== PROBLEM DESCRIPTION ==
Somewhere below is a line with "Read more here (534, 277)" and, later, a line with "Back to top (314, 2545)"; repeat those two lines and all the lines between them, exactly as they are.

== THE RECORDS ==

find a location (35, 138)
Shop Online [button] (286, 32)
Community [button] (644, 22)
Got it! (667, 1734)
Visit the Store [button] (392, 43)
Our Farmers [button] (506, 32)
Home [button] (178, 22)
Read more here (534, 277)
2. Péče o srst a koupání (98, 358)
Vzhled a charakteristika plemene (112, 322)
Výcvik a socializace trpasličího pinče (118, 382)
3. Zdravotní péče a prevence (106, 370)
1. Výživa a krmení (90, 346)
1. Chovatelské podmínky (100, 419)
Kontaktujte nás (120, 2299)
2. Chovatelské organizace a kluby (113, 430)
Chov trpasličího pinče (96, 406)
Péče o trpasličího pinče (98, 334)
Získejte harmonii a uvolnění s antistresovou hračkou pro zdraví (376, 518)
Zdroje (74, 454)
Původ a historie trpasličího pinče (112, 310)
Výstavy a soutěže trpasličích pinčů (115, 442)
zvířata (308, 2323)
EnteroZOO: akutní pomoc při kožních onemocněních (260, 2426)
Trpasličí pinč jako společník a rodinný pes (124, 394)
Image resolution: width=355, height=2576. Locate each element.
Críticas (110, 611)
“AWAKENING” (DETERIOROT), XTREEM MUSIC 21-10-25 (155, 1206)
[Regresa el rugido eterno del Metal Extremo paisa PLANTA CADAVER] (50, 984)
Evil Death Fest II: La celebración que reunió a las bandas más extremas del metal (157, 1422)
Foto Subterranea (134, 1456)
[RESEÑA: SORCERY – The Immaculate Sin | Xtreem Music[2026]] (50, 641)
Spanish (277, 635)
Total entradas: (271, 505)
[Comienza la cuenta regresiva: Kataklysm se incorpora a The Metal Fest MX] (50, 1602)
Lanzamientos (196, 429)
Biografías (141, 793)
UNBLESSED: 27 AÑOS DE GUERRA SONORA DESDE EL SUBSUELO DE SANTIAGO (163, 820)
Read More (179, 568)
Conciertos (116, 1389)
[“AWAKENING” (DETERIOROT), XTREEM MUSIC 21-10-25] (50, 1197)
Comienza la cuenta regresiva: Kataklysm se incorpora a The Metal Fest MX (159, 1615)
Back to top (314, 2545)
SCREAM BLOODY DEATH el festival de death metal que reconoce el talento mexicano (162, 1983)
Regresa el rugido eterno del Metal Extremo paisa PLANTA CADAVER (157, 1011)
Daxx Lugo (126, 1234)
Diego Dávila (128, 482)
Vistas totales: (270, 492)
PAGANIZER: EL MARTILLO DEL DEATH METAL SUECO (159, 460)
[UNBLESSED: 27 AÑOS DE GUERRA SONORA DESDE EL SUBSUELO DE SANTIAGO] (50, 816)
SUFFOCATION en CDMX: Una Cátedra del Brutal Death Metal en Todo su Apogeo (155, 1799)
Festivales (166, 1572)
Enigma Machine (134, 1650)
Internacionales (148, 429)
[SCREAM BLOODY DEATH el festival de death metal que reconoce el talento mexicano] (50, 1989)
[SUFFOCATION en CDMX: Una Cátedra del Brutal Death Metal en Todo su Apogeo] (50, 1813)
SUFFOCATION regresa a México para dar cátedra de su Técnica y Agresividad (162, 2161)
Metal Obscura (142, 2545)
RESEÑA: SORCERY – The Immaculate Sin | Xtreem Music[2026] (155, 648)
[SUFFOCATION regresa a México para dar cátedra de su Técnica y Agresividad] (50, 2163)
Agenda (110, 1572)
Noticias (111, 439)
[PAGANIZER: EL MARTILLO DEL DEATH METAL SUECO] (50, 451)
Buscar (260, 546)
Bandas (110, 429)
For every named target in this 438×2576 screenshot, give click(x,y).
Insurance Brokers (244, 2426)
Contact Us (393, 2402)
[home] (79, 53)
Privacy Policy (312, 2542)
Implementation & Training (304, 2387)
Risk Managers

===

== REPLY ==
Read more here (534, 277)
2. Péče o srst a koupání (98, 358)
Vzhled a charakteristika plemene (112, 322)
Výcvik a socializace trpasličího pinče (118, 382)
3. Zdravotní péče a prevence (106, 370)
1. Výživa a krmení (90, 346)
1. Chovatelské podmínky (100, 419)
Kontaktujte nás (120, 2299)
2. Chovatelské organizace a kluby (113, 430)
Chov trpasličího pinče (96, 406)
Péče o trpasličího pinče (98, 334)
Získejte harmonii a uvolnění s antistresovou hračkou pro zdraví (376, 518)
Zdroje (74, 454)
Původ a historie trpasličího pinče (112, 310)
Výstavy a soutěže trpasličích pinčů (115, 442)
zvířata (308, 2323)
EnteroZOO: akutní pomoc při kožních onemocněních (260, 2426)
Trpasličí pinč jako společník a rodinný pes (124, 394)
Image resolution: width=355, height=2576. Locate each element.
Críticas (110, 611)
“AWAKENING” (DETERIOROT), XTREEM MUSIC 21-10-25 (155, 1206)
[Regresa el rugido eterno del Metal Extremo paisa PLANTA CADAVER] (50, 984)
Evil Death Fest II: La celebración que reunió a las bandas más extremas del metal (157, 1422)
Foto Subterranea (134, 1456)
[RESEÑA: SORCERY – The Immaculate Sin | Xtreem Music[2026]] (50, 641)
Spanish (277, 635)
Total entradas: (271, 505)
[Comienza la cuenta regresiva: Kataklysm se incorpora a The Metal Fest MX] (50, 1602)
Lanzamientos (196, 429)
Biografías (141, 793)
UNBLESSED: 27 AÑOS DE GUERRA SONORA DESDE EL SUBSUELO DE SANTIAGO (163, 820)
Read More (179, 568)
Conciertos (116, 1389)
[“AWAKENING” (DETERIOROT), XTREEM MUSIC 21-10-25] (50, 1197)
Comienza la cuenta regresiva: Kataklysm se incorpora a The Metal Fest MX (159, 1615)
Back to top (314, 2545)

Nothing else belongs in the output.